Vereador morto em confronto era suspeito de colaborar com o CV
Investigações apontam que presidente da Câmara negociaria armas e ajudaria em logística do tráfico
O presidente da Câmara de Vereadores de Rio Branco (a 356 km de Cuiabá) Jeosafá Moraes de Castro (PSDB), morto após alvejar o delegado da Polícia Civil, Marcelo Menezes, na manhã desta quinta-feira (02), era investigado por supostamente “colaborar” com membros do Comando Vermelho na cidade. O parlamentar era alvo de mandados de busca e apreensão e de prisão pela Operação Rota Cercada. Ao todo, foram cumpridos 12 de prisão temporária e 28 de busca e apreensão.
O #rdnews apurou que as investigações apontam que o vereador venderia armas e ajudaria na logística do tráfico de drogas junto ao suposto líder do CV e também alvo da operação de hoje, Jhonny Kessio Pereira Mora, preso no bairro Jardim Florianópolis, em Cuiabá.
Reprodução/Facebook
Dentre os crimes atribuídos ao grupo está a associação para o tráfico, tortura e dois homicídios recentes no município. Uma das mortes seria de Fernando de Jesus Abreu, de 30 anos. Ele foi encontrado em uma rua da cidade, com vários disparos de arma de fogo no rosto. Seis dias depois, foi encontrado o corpo de Adriano Paulo de Souza, de 40, com várias marcas de tiros em uma obra da cidade.

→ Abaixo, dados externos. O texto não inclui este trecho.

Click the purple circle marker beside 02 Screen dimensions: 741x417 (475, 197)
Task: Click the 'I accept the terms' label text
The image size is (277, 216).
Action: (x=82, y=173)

Na operação desta quinta, foram cumpridos mandados nas cidades de Rio Branco, Lambari d’Oeste e Salto do Céu, que fazem parte da “rota das águas” na região de fronteira, e em Barra do Bugres.
Troca de tiros
Conforme a Polícia Civil, o delegado foi atingido por um dos disparos efetuados pelo parlamentar, investigado por integrar uma organização criminosa. O tiro atingiu a região do abdômen, mas não perfurou nenhum órgão. Menezes passou por uma cirurgia no Hospital Regional de Cáceres. Ele está estável, consciente e não corre risco de morte.